Rebel leader Laurent Nkunda says he is protecting Congo's minorities, especially ethnic Tutsis he says are threatened by Hutu militias from Rwanda, many of whom fled to Congo's forests after participating in Rwanda's 1994 genocide. Critics accuse Nkunda of exploiting the instability to gain power, and say his attacks have increased resentment against Tutsis. .

The government, whose ill-disciplined and badly trained forces have frequently fled the fighting, is refusing to negotiate with the rebels.

Refugees threatened by diseases
Displaced Congolese are threatened as well by diseases that breed rapidly in the crowded and unsanitary camps. On Sunday, an aid group sent the first post-fighting batch of medical supplies to a ravaged eastern Congo town.

Louise Orton, a spokeswoman for London-based medical aid group Merlin, said the medication went to 20 clinics around the towns of Kanyabayonga and Kirumba, more than 60 miles (100 kilometers) northeast of Goma, for the first time since the towns were captured during a rebel advance. Up to 40,000 people depend on the supplies.

Also on Sunday, officials in Goma clamped down on the illegal sale of food aid in the city's bustling markets.

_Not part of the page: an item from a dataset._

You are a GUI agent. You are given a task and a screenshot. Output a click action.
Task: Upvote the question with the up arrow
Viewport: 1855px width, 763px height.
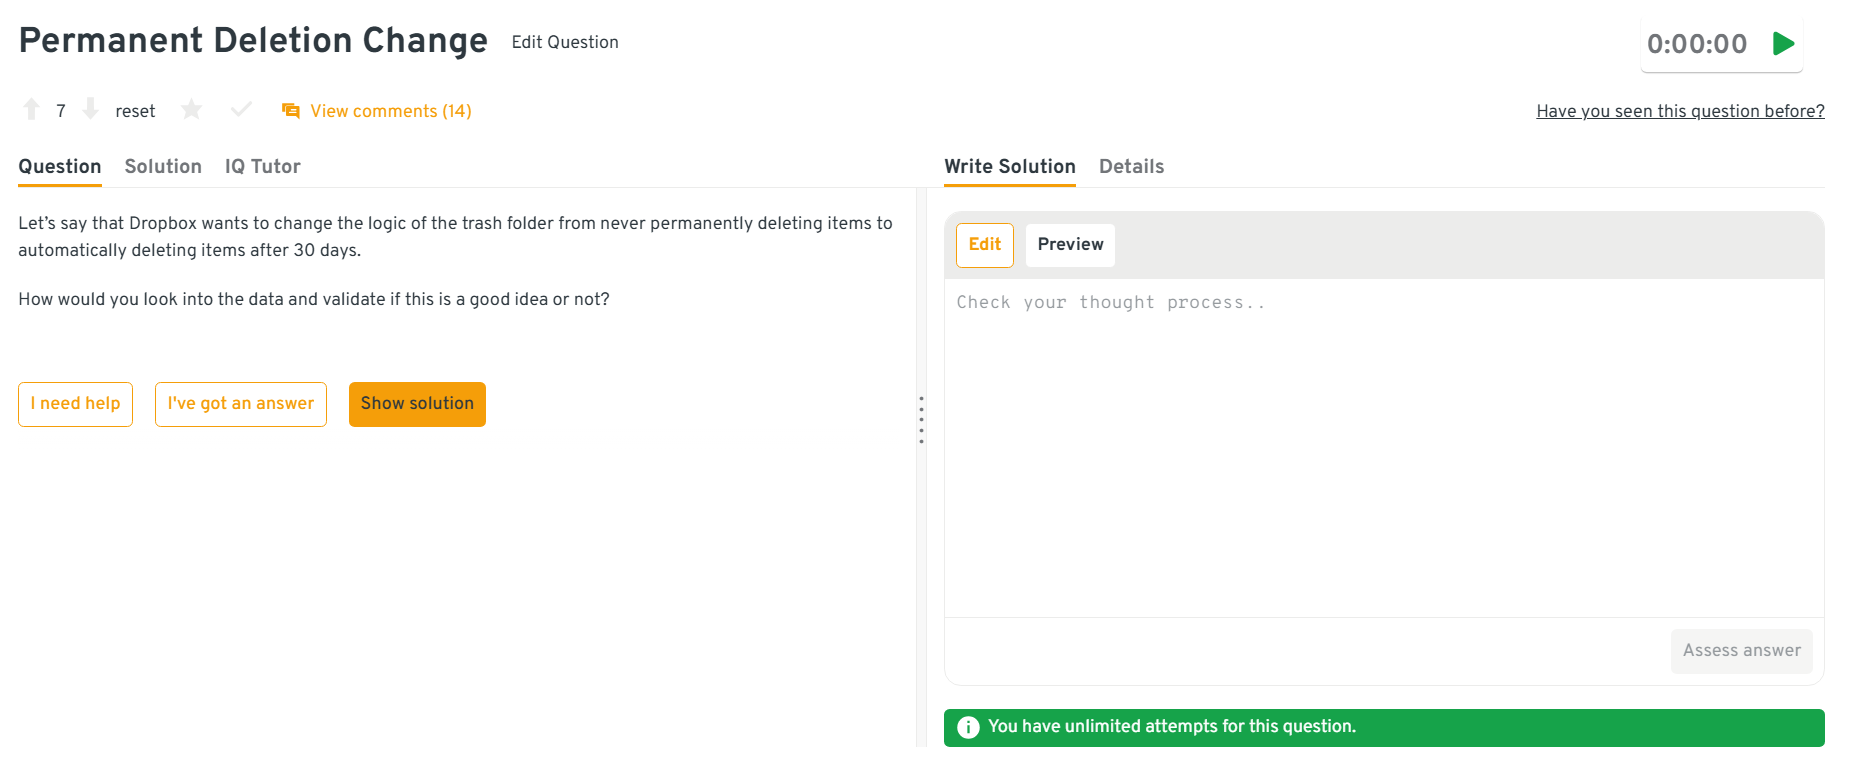pos(32,110)
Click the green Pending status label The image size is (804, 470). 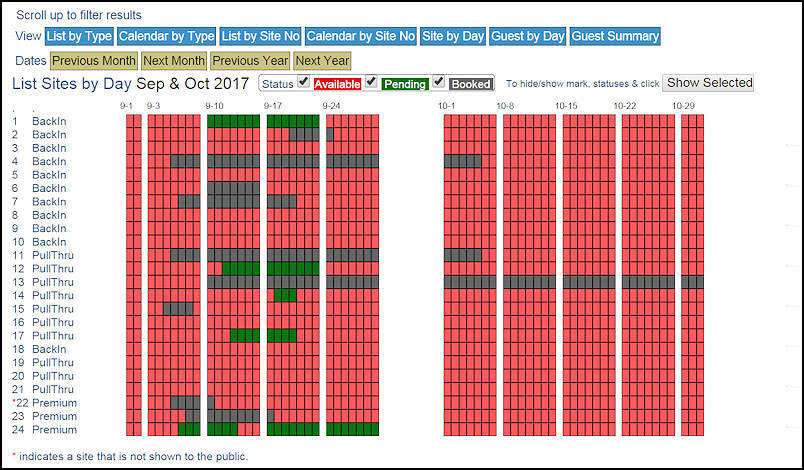pos(404,84)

Goma mayor Roger Rashiy said local police spotted sacks of maize flour bearing the World Food Program logo in the local market, which led to the seizure of some 40 tons of food aid and the arrest of several vendors. Authorities said the food will be returned to aid agencies to be distributed.

But the U.N. agency's spokeswoman Caroline Hurford said the food on sale comprises about one percent of the 3,500 metric tons of food aid they have given to the hundreds of thousands of refugees living in and around camps in Congo's North Kivu province.

"We are aware that a small portion of our food may be sold in the market," she said. "This happens in all emergencies, and it's largely because the beneficiaries like to diversify their diet. They're tired of eating the same thing, which is understandable."